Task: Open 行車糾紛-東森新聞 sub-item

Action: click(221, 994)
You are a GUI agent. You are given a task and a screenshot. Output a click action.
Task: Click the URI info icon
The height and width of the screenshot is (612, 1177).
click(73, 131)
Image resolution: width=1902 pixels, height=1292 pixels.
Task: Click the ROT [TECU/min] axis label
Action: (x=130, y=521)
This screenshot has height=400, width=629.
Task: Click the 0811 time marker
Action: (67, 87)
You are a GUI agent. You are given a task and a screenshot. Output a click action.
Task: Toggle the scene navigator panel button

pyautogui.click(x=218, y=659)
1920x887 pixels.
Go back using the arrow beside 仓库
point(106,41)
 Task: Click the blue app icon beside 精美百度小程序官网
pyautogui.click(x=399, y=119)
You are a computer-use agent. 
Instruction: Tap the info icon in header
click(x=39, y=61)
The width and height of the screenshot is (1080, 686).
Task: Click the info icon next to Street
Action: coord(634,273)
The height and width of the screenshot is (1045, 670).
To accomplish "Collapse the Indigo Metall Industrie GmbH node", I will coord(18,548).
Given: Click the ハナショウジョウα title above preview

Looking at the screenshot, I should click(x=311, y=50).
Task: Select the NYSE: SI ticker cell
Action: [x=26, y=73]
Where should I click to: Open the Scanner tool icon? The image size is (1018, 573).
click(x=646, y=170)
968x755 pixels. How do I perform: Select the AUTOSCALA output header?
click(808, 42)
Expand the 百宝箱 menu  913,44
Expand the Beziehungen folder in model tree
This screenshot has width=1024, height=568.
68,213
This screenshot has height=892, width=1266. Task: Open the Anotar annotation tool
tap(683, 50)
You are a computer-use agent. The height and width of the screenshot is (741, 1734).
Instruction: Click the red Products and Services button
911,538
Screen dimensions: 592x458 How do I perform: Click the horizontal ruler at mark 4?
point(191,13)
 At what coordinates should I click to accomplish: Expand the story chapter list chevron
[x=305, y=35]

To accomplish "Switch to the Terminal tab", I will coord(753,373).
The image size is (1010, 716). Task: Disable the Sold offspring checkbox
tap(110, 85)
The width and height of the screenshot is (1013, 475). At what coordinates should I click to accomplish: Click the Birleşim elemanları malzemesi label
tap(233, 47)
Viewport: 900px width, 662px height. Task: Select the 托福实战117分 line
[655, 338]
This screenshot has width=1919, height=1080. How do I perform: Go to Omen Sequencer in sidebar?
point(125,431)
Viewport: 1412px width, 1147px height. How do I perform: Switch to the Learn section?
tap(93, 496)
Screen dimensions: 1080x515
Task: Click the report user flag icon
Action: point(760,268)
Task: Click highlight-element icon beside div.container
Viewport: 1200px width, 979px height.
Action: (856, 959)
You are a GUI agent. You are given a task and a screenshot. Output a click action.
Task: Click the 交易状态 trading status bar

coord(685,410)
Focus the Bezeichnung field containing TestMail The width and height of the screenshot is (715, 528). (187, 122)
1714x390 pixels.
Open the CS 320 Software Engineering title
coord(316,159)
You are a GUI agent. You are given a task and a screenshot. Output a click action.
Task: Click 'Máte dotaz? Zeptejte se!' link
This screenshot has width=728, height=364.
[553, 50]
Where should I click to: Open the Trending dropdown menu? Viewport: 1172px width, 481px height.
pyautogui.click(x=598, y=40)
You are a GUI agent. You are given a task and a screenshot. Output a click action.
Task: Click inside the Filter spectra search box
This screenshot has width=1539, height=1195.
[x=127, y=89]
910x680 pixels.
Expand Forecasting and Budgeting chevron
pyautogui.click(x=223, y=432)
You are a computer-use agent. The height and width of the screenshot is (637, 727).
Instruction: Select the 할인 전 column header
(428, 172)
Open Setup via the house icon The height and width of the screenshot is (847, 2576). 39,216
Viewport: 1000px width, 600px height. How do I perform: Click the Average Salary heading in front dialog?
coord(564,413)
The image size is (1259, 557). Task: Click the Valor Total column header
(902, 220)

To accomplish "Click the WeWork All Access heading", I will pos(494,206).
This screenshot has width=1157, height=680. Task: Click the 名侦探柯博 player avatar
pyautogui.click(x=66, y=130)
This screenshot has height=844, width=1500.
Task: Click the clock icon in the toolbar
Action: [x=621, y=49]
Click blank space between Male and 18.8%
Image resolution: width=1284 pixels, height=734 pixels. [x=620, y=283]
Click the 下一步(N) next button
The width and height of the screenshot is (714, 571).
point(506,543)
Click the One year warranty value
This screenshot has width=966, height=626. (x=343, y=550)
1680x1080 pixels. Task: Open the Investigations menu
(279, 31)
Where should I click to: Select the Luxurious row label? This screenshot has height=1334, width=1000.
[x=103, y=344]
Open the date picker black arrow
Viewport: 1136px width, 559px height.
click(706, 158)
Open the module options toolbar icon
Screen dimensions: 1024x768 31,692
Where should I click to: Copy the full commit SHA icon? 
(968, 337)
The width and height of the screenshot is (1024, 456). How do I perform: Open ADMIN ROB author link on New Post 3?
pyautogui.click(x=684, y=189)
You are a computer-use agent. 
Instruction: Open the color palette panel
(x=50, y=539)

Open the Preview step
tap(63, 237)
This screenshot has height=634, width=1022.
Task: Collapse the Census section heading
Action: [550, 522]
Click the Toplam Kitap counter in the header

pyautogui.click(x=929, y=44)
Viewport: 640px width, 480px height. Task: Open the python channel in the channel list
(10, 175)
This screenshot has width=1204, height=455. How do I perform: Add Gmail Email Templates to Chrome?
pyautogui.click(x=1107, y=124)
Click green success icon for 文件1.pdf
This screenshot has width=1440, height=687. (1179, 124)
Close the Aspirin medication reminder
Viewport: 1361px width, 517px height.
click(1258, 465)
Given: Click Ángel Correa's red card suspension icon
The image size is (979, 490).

━━━━

AIM OF THE EXERCISE: Look through the listing, and copy each line that contains the word "computer".

THE ANSWER:
You are a computer-use agent. 
You are a computer-use agent. The height and width of the screenshot is (741, 1734).
You are a computer-use agent. The height and width of the screenshot is (637, 727).
You are a computer-use agent. 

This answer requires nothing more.